To print the result on the SDK, use the code below:

counts = sorted(res.counts.items())
print(
f"probabilities are:\n{dict([(bit_string, count/NUM_SHOT) for bit_string, count in counts])}"
)


which results in the following values:

probabilities are:
{'0000': 0.048, '0001': 0.133, '0010': 0.129, '0011': 0.228, '0100': 0.255, '0101': 0.114, '0110': 0.047, '0111': 0.046}


{
"constraints": {
"max_depth": 91
},
"logic_flow": [
{
"function": "StatePreparation",
"function_params": {
"probabilities": {
"gaussian_moment_list": [
{
"mu": 1,
"sigma": 1
},
{
"mu": 3,
"sigma": 1
},
{
"mu": -3,
"sigma": 1
}
],
"num_qubits": 8
},
"error_metric": {
"L2": {
"upper_bound": 0.023
}
}
}
}
]
}

from classiq import ModelDesigner
from classiq.model import Constraints
from classiq.builtin_functions import StatePreparation
from classiq.builtin_functions.state_preparation import (
GaussianMixture,
GaussianMoments,
)

params = StatePreparation(
probabilities=GaussianMixture(
gaussian_moment_list=(
GaussianMoments(mu=1, sigma=1),
GaussianMoments(mu=3, sigma=1),
GaussianMoments(mu=-3, sigma=1),
),
num_qubits=8,
),
error_metric={"L2": {"upper_bound": 0.023}},
)

constraints = Constraints(max_depth=91)
model_designer = ModelDesigner(constraints=constraints)
model_designer.StatePreparation(params)
circuit = model_designer.synthesize()


This example generates a circuit whose output state probabilities correspond to a gaussian mixture. GaussianMixture includes a list of gaussian functions to describe the total distribution, and num_qubits field to determine the sampling. Each gaussian function is described by mean (mu) and standard deviation (sigma). The underlying pmf is calculated in the following way: first, the support of the gaussian mixture cdf is truncated at 5 sigma from the gaussian at each edge, second, the support is divided into an equal size grid containing $$2^8+ 1$$ points and lastly the pmf is calculated by taking the difference between the cdf values of consecutive grid points.

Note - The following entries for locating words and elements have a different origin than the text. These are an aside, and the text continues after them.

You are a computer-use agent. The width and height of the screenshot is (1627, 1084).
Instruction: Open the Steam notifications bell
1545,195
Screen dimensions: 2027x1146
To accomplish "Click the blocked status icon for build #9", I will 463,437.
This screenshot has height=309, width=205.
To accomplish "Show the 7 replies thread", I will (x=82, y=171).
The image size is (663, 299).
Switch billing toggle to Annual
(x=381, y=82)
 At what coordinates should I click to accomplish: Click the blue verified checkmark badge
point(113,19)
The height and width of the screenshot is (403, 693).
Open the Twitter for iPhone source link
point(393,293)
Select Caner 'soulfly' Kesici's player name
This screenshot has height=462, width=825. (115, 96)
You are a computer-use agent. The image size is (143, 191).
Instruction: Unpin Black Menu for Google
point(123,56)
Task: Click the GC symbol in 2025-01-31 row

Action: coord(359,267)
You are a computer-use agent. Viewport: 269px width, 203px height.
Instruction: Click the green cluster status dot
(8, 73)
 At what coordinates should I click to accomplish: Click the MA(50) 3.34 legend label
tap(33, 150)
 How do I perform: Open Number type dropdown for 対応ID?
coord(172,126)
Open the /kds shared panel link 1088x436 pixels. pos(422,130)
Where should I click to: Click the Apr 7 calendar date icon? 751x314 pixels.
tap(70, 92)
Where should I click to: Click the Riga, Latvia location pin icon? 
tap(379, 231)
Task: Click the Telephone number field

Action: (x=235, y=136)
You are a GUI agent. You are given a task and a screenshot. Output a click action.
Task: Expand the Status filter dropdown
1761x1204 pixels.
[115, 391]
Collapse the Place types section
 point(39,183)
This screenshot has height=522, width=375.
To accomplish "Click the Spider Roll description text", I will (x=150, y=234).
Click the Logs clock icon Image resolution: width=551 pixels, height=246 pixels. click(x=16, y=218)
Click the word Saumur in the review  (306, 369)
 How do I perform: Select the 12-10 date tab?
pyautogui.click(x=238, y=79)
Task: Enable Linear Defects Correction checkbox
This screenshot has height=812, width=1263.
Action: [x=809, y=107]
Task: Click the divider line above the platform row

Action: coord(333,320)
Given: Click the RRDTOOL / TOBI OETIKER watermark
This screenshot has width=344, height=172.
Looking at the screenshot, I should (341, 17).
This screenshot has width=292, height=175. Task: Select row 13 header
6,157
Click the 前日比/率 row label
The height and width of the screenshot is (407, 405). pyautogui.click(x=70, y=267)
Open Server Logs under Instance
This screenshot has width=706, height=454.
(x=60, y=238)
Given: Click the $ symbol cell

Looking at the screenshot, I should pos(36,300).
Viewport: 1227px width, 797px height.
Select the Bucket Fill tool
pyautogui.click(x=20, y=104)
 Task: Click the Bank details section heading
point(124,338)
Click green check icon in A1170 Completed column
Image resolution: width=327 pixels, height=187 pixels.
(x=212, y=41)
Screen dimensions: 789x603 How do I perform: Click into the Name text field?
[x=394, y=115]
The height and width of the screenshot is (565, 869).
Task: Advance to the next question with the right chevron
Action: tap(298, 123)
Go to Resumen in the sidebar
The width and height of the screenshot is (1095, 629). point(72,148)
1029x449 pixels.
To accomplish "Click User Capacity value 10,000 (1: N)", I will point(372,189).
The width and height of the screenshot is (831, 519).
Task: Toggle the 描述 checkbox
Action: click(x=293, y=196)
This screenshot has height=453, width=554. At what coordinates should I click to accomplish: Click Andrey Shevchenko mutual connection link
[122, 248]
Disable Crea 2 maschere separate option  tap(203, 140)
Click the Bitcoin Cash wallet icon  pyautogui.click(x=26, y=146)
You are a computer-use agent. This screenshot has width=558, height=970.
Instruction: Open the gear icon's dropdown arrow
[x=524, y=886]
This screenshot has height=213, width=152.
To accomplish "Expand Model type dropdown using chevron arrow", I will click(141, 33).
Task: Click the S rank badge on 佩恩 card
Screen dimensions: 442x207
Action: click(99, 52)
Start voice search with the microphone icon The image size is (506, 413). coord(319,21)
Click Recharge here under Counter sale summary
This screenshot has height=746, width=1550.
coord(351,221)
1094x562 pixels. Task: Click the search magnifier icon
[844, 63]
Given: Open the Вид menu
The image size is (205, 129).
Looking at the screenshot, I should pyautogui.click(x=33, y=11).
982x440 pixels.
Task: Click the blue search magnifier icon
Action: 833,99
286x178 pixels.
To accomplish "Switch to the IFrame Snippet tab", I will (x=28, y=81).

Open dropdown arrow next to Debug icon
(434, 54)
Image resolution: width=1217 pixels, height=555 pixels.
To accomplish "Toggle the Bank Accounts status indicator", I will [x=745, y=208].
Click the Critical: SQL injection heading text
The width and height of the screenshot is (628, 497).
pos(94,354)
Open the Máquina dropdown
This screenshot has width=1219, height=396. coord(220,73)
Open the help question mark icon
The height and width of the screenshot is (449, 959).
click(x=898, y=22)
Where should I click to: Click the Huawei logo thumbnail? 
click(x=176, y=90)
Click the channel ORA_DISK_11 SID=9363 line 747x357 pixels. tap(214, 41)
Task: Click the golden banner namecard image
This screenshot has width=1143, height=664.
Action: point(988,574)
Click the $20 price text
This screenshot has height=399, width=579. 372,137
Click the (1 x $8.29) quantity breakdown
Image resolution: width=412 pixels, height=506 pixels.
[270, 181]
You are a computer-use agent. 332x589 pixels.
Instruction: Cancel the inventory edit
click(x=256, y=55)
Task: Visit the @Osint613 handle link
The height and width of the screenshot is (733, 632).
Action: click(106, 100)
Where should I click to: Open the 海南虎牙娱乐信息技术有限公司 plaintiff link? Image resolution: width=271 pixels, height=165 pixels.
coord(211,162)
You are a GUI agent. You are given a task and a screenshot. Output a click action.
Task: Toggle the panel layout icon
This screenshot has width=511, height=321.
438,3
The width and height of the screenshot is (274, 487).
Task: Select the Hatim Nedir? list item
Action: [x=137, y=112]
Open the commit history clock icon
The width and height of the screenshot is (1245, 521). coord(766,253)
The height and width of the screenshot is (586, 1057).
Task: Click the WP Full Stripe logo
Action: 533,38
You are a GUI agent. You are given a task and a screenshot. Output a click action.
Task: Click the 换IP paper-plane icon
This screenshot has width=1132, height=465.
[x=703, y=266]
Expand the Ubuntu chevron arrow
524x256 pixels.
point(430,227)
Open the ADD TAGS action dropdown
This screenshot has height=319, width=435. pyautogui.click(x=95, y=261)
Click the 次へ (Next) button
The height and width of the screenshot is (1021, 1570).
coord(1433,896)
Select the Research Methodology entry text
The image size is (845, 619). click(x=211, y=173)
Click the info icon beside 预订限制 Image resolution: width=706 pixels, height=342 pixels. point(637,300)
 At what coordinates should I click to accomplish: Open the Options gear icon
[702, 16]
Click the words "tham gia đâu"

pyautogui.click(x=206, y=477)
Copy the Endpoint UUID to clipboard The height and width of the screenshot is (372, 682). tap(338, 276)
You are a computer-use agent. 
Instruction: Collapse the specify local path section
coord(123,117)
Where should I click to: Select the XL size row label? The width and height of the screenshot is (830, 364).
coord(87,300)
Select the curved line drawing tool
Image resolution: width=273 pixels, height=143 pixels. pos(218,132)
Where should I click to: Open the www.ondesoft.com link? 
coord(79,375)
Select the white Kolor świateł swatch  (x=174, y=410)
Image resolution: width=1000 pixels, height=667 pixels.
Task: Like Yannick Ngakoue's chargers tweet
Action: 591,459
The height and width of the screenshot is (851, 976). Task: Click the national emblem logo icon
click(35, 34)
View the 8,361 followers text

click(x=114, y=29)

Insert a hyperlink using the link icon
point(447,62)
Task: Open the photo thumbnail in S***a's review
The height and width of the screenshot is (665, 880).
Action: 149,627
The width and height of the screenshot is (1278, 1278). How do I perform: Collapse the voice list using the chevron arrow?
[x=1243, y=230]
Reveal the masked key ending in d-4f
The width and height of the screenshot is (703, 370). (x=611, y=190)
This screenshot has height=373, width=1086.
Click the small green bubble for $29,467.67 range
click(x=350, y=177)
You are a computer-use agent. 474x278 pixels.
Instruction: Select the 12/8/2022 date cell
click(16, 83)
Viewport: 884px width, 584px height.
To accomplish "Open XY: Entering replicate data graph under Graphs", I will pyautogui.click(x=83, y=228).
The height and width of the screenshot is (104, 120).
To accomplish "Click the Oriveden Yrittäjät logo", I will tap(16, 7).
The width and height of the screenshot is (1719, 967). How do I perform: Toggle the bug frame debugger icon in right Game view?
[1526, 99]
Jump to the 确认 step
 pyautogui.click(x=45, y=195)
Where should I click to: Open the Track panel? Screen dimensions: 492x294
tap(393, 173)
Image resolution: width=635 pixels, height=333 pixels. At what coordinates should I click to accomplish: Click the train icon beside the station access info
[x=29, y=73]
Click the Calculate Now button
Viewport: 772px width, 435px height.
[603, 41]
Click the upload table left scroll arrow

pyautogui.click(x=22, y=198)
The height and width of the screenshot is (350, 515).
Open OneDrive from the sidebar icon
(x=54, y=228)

The error metric used is L2. Note that 4 qubits do not undergo any operation. This is due to the selected error bound (these qubits correspond to the least significant bits). A tighter error bound would result in a circuit operating on more qubits.

To execute the circuit, you may run the following code:

Create the following file: execution_preferences.exct

{
"preferences": {
"num_shots": 4000,
"backend_preferences": {
"backend_service_provider": "IBM Quantum",
"backend_name": "aer_simulator"
}
}
}

Run Classiq execute command (Classiq: Execute Quantum Program), choose a file containing the program and pick it's instruction set (e.g. QASM or ionq) and the outptut path.

from classiq import Executor
from classiq import execution

res = Executor(
num_shots=4000,
backend_preferences=execution.IBMBackendPreferences(backend_name="aer_simulator"),
).execute(circuit)


The resulting plot and the code to generate it using the SDK are shown below.

from matplotlib import pyplot as plt

sorted_counts = dict(sorted(res.counts.items()))
bit_strings, counts = sorted_counts.keys(), sorted_counts.values()
plt.title("Gaussian Mixtures graph")
plt.xlabel("State")
plt.ylabel("Measurement Probability [%]")
plt.plot(
[int(bit_str, 2) for bit_str in bit_strings], [count / NUM_SHOT for count in counts]
)
plt.show()


Example 3 - Amplitudes Preparation¶

{
"constraints": {
"max_depth": 120
},
"logic_flow": [{
"function": "StatePreparation",
"function_params": {
"amplitudes": [-0.540061731, -0.38575837, -0.23145502, -0.07715167,  0.07715167,
0.23145502,  0.385758371,  0.540061731],
"error_metric": {"L2": {"upper_bound": 0.1}}
}
}]
}

from classiq import ModelDesigner
from classiq.model import Constraints
from classiq.builtin_functions import StatePreparation
import numpy as np

amp = np.linspace(-1, 1, 8)
amp = amp / np.linalg.norm(amp)

params = StatePreparation(
amplitudes=amp,
error_metric={"L2": {"upper_bound": 0.1}},
)

constraints = Constraints(max_depth=120)
model_designer = ModelDesigner(constraints=constraints)
model_designer.StatePreparation(params)
circuit = model_designer.synthesize()


In this example, we load a normalized linear space between -1 to 1. The load state has an accuracy of 90 present under the L2 norm.

Note

When amplitudes are loaded, probabilities shouldn't pass as an argument. StatePreparation must get either probabilities or amplitudes but not both of them.